_Given task:_ Write the next part of the account of the gaming weekend below, picking up right after its last sentence.

_Document segment:_

We had a very fun weekend, though I’m pretty tired now. We kicked off the weekend, as planned, with the Friday night get-together at The Elysian Brewery. Nice place, slightly yuppie Capital Hill pub, good food and beer, but hellishly noisy. I could only hear conversation from those immediately next to me or the person right across the table from me. But it was pleasant to get to talk to people we had only met online. We didn’t stay for board games after dinner because we knew the next day’s gaming started at 8h00.
Yes, both weekend days we left the alarm clock set at the week-day time in order to go gaming. Silly gamers. Saturday we picked up our friend Ed Freeman and carpooled to Seattle University in time for the 8h00-9h00 “planning”session – in other words, GMs who had gotten their asses out of bed in time wrote on the board what games they were offering, and players signed up.
The Shadow of Yesterday
Edmund, Ed F. and I joined Tony Dowler’s TSoY game, based on a ready-made scenario. I greatly enjoyed playing with Tony and the four other players at the table, but I wasn’t hot about TSoY. It’s an OK system, certainly quick and simple, but even as simple as it is it needs either to be trimmed or shored up, depending on the level of crunch preferred. Here is how it works: characters have a number of skills rating 0 to 4, and they roll three Fudge dice for actions. Fudge dice are six-sided, with two faces reading + or (+1), two reading- (or -1) ond two reading blank (or 0), so three Fudge dice can produce a result of -3 to +3. Circumstances, Pool points, and Secrets can grant bonus dice (in which case you use the top three dice among all you rolled) or penalty dice (in which case you use the three worst dice). Keys are particular goals or attitudes specific to the character that determine when and how you get experience (for example, a greedy character gets experience for indulging in greed).
It’s quick to understand and easy to play. I’m not very fond of Fudge dice, but they work OK. I like the Keys, that allow your character to gain experience and grow based on personal path and player preference. In a campaign it might get tricky for the GM to include enough opportunities for everyone to gain experience, but since you can have several Keys, it’s largely the player’s responsibility to pick some that fit with the campaign style. For example, if the campaign is an old-skool dungeon crawlin’ epic and you pick nothing but Keys related to Diplomacy and Sleuthing, be ready to advance slowly; that would reflect a fundamental difference of expectations within the group.
Things I didn’t like: because skills are rated 0-4 and the dice produce modifiers between -3 and +3, the dice are more important than the characters’ skills. A skill of anything but 3 or 4 feels useless, and it is simply impossible for someone with a skill of 1 or 2 (all I had on my pre-gen character sheet) to beat a character with a skill of 4 (what I was rolling against) unless the latter rolls piss-poor (which didn’t happen). Another thing I disliked: the disincentive for raising your character’s skills to 4 is that if you ever roll perfect success of +3, you succeed but your character is retired. Dull. If I finally get to kick ass, that the end for me? Phoo-ey.

_Data lines:_
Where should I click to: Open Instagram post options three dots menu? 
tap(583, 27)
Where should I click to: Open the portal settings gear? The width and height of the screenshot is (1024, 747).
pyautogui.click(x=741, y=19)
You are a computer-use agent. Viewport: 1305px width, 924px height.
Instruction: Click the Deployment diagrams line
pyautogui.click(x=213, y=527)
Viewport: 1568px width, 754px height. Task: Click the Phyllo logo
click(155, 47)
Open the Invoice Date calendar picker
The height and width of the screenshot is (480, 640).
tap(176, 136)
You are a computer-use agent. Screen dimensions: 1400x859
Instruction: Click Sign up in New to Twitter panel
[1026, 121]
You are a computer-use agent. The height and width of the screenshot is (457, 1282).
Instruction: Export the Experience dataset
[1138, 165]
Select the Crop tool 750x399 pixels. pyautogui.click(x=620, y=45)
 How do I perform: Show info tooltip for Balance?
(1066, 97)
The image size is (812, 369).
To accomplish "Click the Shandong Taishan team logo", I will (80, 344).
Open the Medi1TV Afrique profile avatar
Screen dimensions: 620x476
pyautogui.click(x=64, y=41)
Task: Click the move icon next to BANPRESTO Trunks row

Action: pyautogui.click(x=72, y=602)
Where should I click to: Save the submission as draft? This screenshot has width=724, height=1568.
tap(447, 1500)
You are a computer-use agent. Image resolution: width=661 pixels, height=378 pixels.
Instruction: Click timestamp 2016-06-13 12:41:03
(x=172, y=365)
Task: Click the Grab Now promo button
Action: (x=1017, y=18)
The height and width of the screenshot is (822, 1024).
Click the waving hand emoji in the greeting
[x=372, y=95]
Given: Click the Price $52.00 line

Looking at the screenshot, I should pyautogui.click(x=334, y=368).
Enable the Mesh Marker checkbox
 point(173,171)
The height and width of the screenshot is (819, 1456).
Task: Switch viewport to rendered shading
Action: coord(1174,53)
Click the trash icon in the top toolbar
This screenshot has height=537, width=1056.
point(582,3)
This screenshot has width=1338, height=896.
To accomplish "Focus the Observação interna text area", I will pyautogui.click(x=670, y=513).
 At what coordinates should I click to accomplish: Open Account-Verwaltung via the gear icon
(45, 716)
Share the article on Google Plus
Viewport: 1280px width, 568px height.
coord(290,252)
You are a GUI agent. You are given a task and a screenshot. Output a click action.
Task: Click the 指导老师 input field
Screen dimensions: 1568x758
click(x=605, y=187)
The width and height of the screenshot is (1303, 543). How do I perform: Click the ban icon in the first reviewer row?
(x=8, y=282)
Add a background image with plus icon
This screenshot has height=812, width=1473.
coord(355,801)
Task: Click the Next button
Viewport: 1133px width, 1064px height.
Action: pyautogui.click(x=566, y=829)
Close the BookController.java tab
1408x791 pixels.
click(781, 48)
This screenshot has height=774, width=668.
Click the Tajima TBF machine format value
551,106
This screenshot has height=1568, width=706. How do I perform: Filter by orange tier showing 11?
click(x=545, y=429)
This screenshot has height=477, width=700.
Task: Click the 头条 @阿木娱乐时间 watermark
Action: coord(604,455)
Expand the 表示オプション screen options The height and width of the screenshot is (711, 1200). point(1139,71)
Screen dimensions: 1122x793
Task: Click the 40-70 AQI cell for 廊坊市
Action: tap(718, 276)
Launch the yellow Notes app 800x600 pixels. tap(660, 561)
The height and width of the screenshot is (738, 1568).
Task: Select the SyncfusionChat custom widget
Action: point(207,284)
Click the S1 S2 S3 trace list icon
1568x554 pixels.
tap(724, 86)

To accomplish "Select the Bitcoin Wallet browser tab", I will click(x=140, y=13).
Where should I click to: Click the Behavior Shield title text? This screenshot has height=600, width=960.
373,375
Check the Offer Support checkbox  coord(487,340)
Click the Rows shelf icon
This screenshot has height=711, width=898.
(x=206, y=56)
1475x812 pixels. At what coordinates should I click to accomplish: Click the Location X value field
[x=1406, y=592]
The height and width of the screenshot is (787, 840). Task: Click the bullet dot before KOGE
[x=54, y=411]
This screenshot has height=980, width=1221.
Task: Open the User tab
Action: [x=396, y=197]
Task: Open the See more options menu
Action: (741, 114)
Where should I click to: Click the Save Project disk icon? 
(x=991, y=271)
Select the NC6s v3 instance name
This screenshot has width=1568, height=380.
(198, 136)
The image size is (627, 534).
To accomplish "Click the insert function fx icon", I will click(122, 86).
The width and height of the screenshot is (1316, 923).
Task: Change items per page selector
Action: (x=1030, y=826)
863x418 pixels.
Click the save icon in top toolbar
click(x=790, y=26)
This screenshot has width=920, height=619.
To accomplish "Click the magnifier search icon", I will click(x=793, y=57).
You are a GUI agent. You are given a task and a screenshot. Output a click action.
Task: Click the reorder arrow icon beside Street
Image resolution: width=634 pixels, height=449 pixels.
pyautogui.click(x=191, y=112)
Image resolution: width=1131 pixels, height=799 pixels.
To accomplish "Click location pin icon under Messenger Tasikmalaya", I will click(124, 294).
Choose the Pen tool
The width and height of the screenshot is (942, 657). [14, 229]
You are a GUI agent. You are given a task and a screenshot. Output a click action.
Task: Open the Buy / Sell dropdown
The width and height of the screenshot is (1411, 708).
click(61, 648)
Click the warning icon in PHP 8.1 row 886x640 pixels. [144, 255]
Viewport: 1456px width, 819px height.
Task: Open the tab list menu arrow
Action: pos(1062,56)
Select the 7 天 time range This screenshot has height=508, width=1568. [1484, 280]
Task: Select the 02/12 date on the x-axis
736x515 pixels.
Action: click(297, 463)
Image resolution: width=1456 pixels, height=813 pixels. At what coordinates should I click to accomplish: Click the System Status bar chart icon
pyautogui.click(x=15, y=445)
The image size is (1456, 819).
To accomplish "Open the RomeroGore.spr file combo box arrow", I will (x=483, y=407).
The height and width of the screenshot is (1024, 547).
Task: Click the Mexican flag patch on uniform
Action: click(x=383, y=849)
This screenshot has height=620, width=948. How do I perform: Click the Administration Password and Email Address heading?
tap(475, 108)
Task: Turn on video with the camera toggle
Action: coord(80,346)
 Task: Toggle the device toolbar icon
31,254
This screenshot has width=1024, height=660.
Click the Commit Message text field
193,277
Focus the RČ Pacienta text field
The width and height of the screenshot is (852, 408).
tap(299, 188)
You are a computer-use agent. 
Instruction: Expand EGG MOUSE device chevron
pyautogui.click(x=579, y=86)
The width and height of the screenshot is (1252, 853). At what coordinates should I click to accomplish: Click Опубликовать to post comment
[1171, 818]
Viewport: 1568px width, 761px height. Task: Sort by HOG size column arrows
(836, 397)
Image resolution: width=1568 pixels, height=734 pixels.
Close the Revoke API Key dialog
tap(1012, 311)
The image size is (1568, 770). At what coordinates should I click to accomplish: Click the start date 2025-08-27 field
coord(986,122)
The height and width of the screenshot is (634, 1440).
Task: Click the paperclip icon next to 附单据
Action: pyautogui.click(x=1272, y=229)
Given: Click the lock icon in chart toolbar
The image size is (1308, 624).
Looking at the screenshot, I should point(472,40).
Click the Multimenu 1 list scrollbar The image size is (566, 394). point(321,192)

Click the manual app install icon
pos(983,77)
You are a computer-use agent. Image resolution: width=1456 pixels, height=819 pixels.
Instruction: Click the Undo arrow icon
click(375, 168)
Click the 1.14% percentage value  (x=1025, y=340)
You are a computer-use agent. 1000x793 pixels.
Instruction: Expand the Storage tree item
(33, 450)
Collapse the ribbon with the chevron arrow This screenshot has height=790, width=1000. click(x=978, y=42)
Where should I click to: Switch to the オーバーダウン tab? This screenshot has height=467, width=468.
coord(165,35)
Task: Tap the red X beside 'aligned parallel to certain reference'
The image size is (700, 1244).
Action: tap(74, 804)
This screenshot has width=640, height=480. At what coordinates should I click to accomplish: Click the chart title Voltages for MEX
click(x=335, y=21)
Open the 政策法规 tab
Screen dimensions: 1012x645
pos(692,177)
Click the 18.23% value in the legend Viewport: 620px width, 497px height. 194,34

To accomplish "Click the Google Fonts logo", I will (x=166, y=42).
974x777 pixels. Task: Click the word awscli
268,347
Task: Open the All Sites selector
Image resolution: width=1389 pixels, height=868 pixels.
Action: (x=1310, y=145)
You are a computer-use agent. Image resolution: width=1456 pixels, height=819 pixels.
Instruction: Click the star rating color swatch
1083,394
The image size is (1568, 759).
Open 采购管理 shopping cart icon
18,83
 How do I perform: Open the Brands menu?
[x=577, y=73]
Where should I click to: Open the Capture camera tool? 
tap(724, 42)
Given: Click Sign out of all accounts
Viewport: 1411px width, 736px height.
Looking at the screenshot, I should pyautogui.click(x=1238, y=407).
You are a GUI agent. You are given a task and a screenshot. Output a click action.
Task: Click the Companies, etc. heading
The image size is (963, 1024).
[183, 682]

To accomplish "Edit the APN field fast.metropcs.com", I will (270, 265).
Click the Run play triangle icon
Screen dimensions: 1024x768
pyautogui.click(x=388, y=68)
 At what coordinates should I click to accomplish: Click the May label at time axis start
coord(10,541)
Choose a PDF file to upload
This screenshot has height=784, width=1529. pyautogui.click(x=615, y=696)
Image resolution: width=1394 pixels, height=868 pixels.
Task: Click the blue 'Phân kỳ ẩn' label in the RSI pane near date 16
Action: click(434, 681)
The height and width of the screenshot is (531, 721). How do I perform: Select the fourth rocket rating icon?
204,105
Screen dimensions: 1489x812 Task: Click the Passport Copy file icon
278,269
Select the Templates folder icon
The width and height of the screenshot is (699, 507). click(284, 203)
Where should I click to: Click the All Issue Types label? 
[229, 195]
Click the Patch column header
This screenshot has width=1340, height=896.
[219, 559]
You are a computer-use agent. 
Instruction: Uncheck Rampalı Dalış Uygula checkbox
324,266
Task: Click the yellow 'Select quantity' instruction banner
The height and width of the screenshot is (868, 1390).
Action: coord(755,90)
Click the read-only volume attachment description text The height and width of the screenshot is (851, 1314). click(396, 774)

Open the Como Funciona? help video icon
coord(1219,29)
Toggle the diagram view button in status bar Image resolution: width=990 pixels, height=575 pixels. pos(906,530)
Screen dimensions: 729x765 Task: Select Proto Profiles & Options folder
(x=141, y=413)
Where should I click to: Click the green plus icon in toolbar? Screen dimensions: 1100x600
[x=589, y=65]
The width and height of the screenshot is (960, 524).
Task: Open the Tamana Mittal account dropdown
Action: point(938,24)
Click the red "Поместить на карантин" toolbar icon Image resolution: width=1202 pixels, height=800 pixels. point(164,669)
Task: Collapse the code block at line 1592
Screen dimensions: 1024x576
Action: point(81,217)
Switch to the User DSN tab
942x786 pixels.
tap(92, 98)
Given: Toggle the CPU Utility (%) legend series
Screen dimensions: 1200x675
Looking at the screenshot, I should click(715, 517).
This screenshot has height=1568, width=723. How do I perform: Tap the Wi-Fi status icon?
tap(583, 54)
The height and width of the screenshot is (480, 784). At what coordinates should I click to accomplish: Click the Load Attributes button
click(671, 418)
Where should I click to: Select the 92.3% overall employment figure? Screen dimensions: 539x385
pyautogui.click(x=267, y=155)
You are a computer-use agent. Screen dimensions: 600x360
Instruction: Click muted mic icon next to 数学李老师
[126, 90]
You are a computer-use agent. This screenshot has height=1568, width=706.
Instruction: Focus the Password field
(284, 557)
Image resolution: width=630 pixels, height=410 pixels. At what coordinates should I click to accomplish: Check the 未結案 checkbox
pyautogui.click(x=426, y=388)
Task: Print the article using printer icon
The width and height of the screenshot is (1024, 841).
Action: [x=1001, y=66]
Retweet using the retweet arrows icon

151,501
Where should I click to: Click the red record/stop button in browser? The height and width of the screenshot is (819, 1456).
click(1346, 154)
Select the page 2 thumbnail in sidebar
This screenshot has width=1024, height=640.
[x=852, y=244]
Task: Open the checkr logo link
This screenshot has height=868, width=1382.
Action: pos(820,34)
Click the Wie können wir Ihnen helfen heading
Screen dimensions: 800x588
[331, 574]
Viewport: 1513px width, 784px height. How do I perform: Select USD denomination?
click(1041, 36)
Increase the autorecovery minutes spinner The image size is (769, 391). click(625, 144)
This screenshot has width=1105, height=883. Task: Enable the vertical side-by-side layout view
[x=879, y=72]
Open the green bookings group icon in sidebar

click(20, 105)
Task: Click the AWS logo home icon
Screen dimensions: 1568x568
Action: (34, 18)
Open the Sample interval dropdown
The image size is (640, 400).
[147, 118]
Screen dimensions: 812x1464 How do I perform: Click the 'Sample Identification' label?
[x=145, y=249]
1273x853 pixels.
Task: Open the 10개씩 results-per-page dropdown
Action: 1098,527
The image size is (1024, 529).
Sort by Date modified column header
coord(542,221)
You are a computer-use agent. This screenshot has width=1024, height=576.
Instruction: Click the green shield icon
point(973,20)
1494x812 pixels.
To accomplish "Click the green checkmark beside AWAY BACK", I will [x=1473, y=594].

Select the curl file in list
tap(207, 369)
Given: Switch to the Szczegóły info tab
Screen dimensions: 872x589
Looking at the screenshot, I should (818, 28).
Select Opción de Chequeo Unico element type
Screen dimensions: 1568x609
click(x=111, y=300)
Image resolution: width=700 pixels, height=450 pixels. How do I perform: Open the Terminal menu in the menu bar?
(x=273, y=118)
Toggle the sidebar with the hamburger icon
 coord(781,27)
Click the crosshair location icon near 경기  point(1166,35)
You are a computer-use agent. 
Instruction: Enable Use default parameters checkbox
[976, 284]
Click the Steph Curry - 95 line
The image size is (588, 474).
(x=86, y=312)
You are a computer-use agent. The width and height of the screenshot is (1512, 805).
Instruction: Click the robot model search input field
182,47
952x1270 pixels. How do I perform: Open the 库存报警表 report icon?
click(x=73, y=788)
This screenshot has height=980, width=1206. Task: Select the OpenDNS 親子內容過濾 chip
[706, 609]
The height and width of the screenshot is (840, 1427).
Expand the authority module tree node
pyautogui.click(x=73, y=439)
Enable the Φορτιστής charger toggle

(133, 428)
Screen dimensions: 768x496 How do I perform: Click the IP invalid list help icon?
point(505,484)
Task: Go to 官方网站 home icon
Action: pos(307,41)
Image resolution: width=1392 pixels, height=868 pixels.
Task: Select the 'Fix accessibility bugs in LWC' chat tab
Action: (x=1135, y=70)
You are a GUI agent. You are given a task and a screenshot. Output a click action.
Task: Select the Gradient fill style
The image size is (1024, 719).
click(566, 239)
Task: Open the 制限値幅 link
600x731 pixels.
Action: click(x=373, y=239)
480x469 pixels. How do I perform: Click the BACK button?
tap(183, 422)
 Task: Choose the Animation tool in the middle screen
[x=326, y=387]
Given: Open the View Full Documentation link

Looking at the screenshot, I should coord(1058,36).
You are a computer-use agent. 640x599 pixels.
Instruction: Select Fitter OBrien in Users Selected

_The answer:_
But as I said, the group at the table was pleasant so I still had an enjoyable morning. Story summary: we were all ne’er-do-well pirates on shore leave, who had been assigned various errands: get a key from a Sorcerer, get a key from the madame of a brothel (yes, the same), take a letter to an old crone, collect a debt of 20 silvers, raise a dead guy as a zombie (we had a necromancer), and I forget what. Unfortunately, it’s a scenario for 4 players but the GM belatedly accepted a fifth and gave him an NPC who kicked more ass that the rest of us did, the very bosun who had assigned us most of the tasks (and was written as an unlikable, adversarial character). It was easy, because of his Terrorize 4, for him to succeed against any or all of us.
The pre-gen scenario had one small problem: usually, you need to have plot hooks all over the place so the players will grab at least one or two; but this one was bristling with hooks, while the players were experienced at story games and pounced on anything that even looked like a hook, so we were running around like mad. With an inexperienced group, it might be perfect, though.
After having lunch at an indifferent teriyaki place nearby, Edmund and I joined Wilhelm Fitzpatrick’s Burning Wheel game. We were trying to get into games we hadn’t played before; we had played Burning Empires, of course, and read the BW books so we were not completely at sea. Wilhelm is a really nice guy and a fun person to have at the table, so we were in a very enthusiastic mood. He ran the ready-made scenario The Gift, which can be summed easily: the Elves have come to the Halls of the Dwarven Kingdoms to ask for an alliance against the Enemy rising in the East. It’s a scenario for 8 players, 4 each for the Elves and the Dwarves; we chose the Dwarves, of course. There was one woman on each side, and we both ended up being “Prince.”
BEGIN SPOILER: Don’t read this if you intend to play The Gift.
The plot begins as the Elves are walking into the Dwarven Hold and realize they forgot to bring a present for the Dwarf Princess. They have to scramble to find a gift. Our Elves convinced their Princess to offer her most prized possession, her ancestral mithril armour. My character, the Dwarf Princess, was young and inexperienced and relied heavily on the seneschal but wanted to increase the prestige and power of her clan. Edmund played my dear ineffective drunk of an uncle, who realized the Elven princess was unhappy about giving the gift and warned me about it. I struck upon the good idea of accepting the mithril armour but giving it back as a present of equal worth, and I managed to talk the seneschal into this (I had prudently left him fuzzy on details). That allowed us to start the negotiations on a good footing though other incidents later made things less rosy. But it all boiled down to one big Duel of Wits that ended with both sides going under, to -1 (Elves) and -4 (Dwarves), resulting in a compromise treaty.
So we have a big heavy mechanic to enforce what, as players, we would have done anyway. As with Burning Empires, the system is way too heavy for my enjoyment. The Duel of Wits sub-system (and the Firefight sub-system, but we didn’t play through that) forces a lot of wild-ass guessing dressed up as strategy, but barring dumb luck (good or bad) on a die roll, always results in (1) making people do lots of things that merely add up to one or two extra dice each in someone’s handful; (2) blowing both sides out of the water by the end of Turn One, forcing a compromise we would have reached anyway if we’d just negotiated; and (3) adding up to what sound like completely nonsensical speeches in-play.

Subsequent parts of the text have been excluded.